In Saudi Arabia, he started a program that rescued -- and eventually resettled abroad -- thousands of Iraqi refugees after Operation Desert Storm liberated Kuwait in 1991.

As the U.S. ambassador in Beirut, he helped broker a cease-fire between Israel and Lebanon, while living under threat from the terrorist group Hezbollah. "One of my favorite headlines when I was in Lebanon was, 'Tensions Mount as Calls For Jones' Head Multiply,' " he told the Senate Foreign Relations Committee last month.

Jones was also top U.S. envoy in Kuwait when it was the staging post for the 2003 invasion of Iraq, then he was sent to Baghdad as number two to U.S. administrator L. Paul Bremer during the initial occupation.

"They always seem to send me to hot spots," Jones said in a recent interview.

Now, to cap his career, Jones has left his post as the State Department's chief coordinator for Iraq policy to become U.S. ambassador to Israel, arguably the most sensitive U.S. diplomatic posting in the Middle East over the past half-century.

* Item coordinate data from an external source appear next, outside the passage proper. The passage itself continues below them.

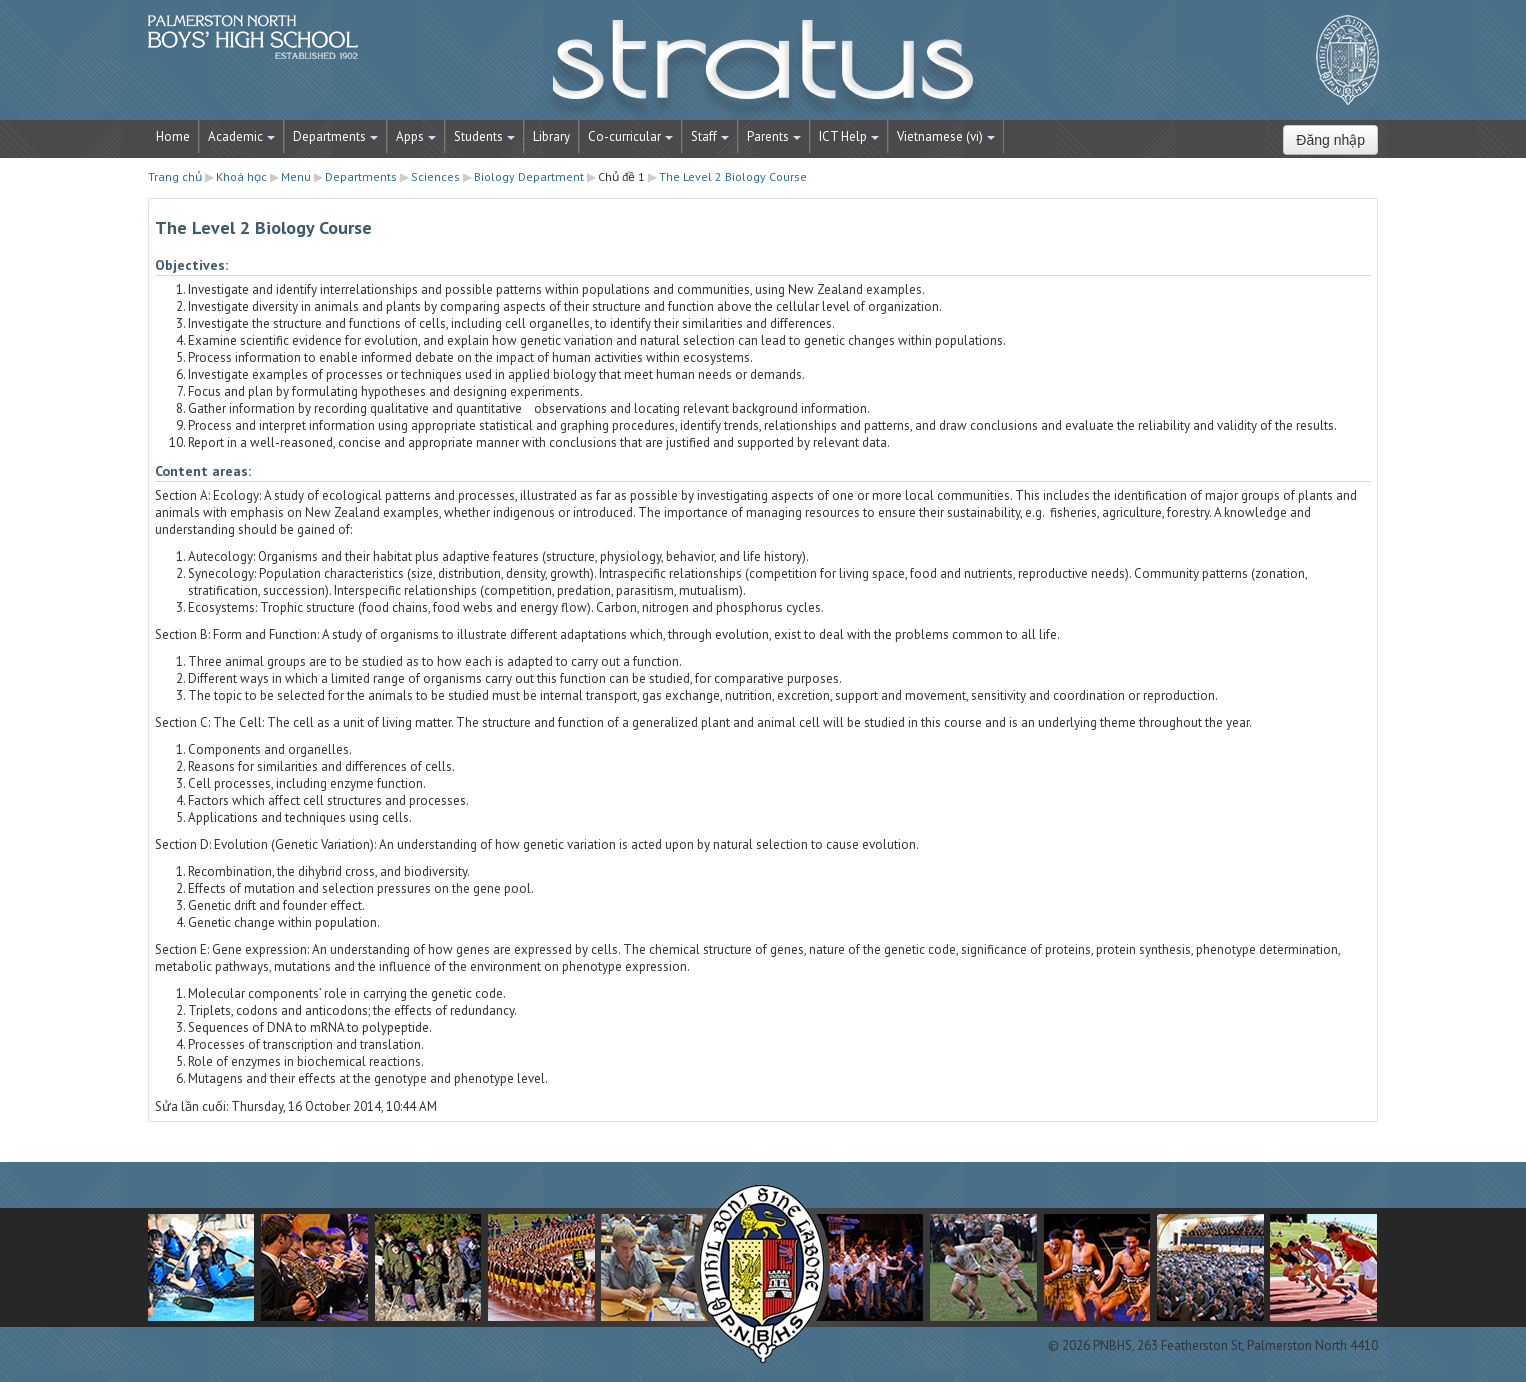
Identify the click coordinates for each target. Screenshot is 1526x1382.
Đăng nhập (1330, 140)
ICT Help (849, 136)
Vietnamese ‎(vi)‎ (946, 136)
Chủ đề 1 (621, 176)
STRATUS (763, 70)
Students (484, 136)
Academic (241, 136)
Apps (416, 136)
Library (551, 136)
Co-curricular (630, 136)
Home (173, 136)
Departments (335, 136)
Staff (710, 136)
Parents (774, 136)
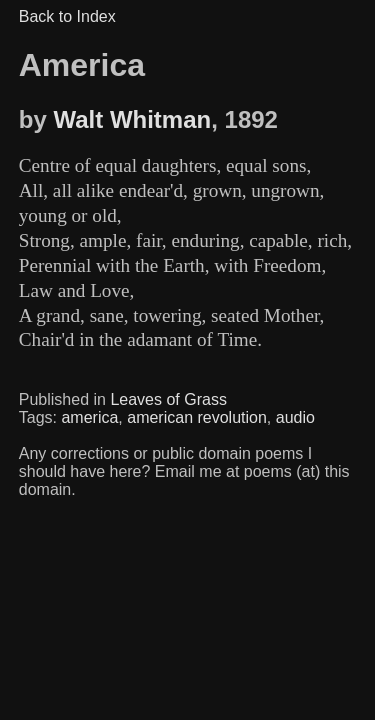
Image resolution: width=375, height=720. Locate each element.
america (89, 417)
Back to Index (67, 16)
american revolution (197, 417)
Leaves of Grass (168, 399)
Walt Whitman (132, 119)
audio (295, 417)
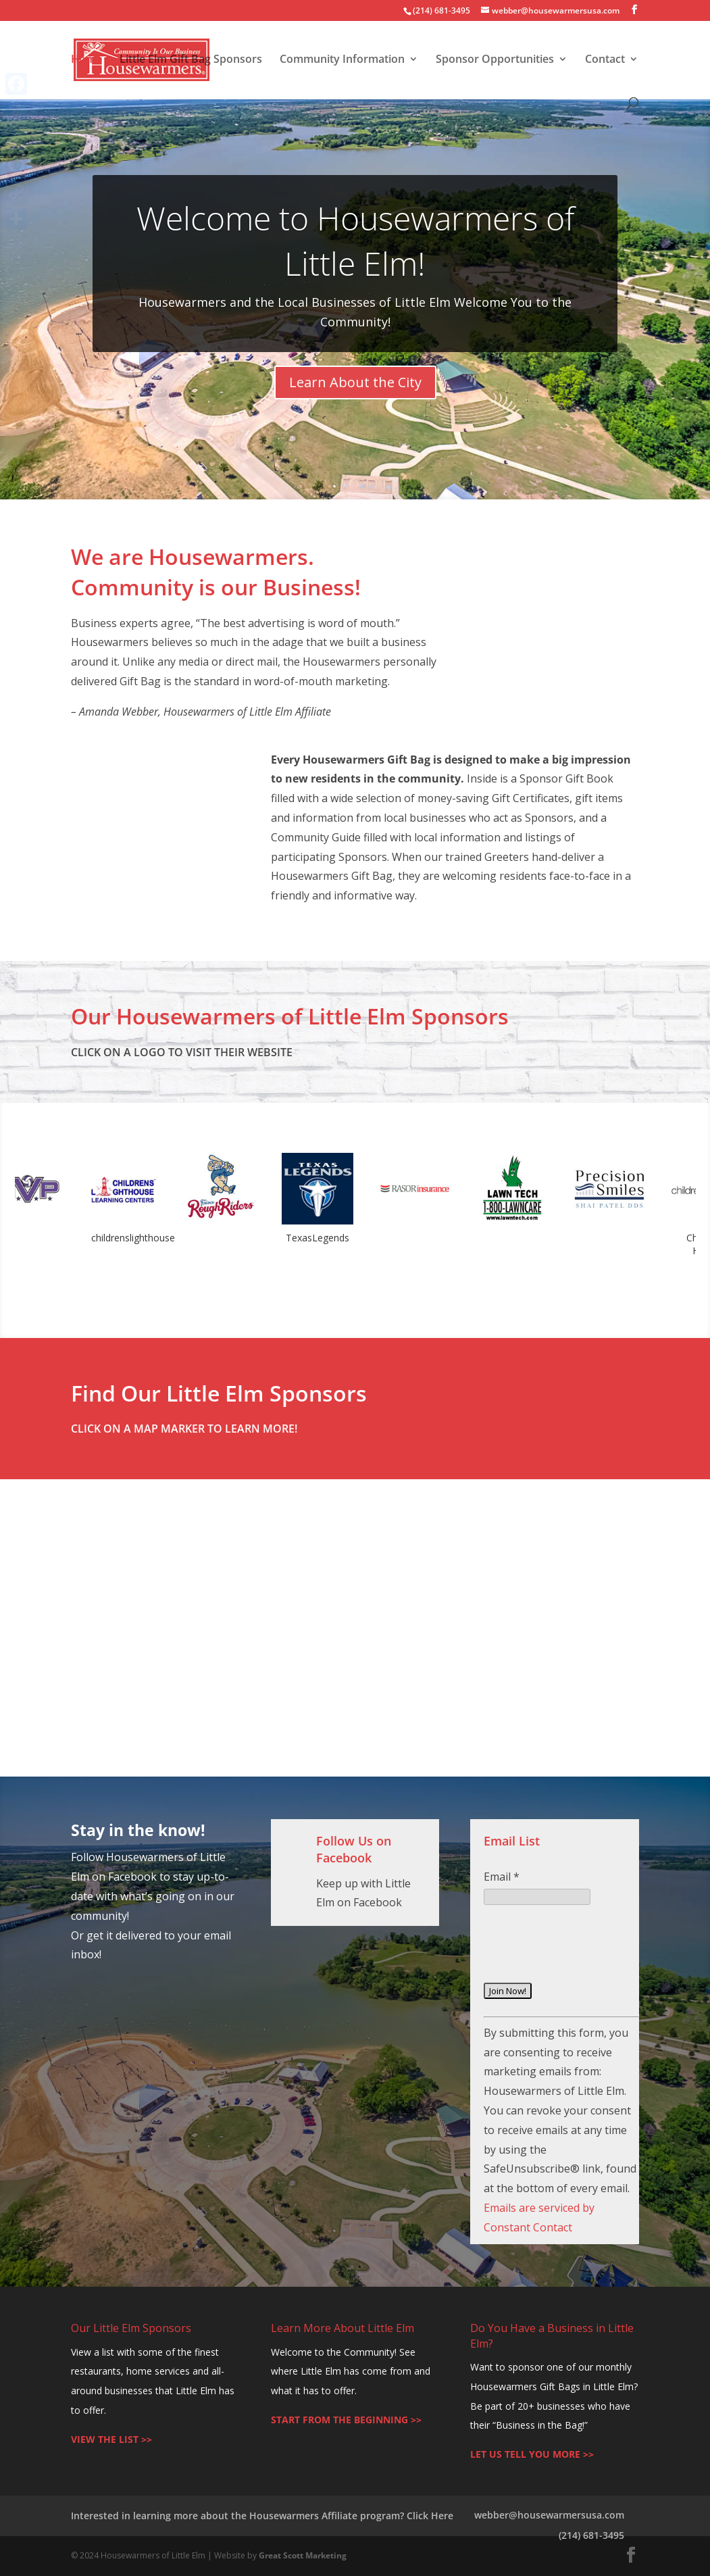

"This is a man who was shaped and molded on the prairie and has distinguished himself . . . in some of the most difficult jobs that we've had in our government," said Republican Sen. Chuck Hagel at the July 27 confirmation hearings, noting Jones's roots in his own state of Nebraska.

Jones is an unusual choice for Israel. An Arabist by training, he knows none of the major politicians on either side of the Israeli-Palestinian dispute and has never been assigned to the issue, even in Washington.

His roots in the Arab world are so deep that his beloved greyhound is named Kisa -- for Kingdom of Saudi Arabia, the country of his first posting in the Arab world.

"Maybe they wanted someone who would take a fresh look. I come to the job without preconceptions," Jones reflected. "Maybe they wanted someone who could provide the Arab perspective, too. The stakes are not just the Israeli handover and disengagement from Gaza. The aftermath will take months, if not years, to play out."